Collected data

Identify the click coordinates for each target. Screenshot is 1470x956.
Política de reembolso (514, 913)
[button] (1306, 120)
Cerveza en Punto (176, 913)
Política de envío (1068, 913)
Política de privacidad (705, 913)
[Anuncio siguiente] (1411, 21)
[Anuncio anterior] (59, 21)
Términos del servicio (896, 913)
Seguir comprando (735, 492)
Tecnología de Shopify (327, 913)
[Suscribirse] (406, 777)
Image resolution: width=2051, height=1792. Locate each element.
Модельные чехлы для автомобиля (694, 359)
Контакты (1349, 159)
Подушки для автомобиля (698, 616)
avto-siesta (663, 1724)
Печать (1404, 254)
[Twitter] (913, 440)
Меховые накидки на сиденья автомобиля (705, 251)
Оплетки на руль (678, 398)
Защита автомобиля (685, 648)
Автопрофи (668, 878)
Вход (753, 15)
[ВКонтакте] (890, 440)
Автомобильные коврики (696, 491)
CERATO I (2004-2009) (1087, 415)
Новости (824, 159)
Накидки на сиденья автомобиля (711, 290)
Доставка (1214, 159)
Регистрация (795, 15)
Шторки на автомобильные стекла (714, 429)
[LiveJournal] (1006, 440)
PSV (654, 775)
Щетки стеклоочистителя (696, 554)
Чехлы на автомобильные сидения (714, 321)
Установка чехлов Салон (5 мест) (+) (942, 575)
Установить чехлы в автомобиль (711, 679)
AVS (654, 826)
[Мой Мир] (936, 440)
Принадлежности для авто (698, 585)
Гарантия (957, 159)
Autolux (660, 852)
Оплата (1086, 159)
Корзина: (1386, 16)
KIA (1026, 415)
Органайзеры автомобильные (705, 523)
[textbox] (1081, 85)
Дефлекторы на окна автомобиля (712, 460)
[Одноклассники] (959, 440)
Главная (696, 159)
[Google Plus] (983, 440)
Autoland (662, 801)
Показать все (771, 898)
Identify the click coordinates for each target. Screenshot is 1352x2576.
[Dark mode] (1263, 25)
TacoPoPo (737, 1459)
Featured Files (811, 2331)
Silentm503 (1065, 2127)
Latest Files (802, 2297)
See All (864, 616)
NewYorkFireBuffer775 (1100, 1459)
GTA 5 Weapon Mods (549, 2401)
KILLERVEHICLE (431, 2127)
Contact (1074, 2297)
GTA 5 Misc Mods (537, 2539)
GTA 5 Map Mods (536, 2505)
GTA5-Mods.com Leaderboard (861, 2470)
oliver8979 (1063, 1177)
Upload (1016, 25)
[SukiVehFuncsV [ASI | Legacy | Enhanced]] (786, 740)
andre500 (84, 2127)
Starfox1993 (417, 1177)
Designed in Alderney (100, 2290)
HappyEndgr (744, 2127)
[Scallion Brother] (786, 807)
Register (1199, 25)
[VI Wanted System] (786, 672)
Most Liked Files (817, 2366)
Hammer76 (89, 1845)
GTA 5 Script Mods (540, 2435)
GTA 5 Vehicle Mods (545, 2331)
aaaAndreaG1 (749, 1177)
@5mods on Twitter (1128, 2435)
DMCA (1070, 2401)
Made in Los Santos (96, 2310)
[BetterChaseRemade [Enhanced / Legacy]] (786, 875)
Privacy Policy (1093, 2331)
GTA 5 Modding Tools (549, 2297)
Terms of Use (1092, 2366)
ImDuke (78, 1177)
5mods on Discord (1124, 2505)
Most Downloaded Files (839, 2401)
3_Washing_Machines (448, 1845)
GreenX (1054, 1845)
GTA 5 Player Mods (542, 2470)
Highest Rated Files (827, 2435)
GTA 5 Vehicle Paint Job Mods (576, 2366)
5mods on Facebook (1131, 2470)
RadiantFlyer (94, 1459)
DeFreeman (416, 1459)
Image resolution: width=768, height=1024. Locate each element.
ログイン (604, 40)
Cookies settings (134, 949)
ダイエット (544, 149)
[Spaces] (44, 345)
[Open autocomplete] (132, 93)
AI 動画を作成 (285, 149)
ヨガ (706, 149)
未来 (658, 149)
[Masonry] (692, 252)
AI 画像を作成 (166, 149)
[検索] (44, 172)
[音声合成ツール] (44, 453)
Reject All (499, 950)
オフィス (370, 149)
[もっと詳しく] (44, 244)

_Prompt_
When the line with "Вход (753, 15)" is reached in the data above, start copying there, and copy each line exactly until the line with "Чехлы на автомобильные сидения (714, 321)" has been copied; copy nothing else.

_Output of the exercise_
Вход (753, 15)
[ВКонтакте] (890, 440)
Автомобильные коврики (696, 491)
CERATO I (2004-2009) (1087, 415)
Новости (824, 159)
Накидки на сиденья автомобиля (711, 290)
Доставка (1214, 159)
Регистрация (795, 15)
Шторки на автомобильные стекла (714, 429)
[LiveJournal] (1006, 440)
PSV (654, 775)
Щетки стеклоочистителя (696, 554)
Чехлы на автомобильные сидения (714, 321)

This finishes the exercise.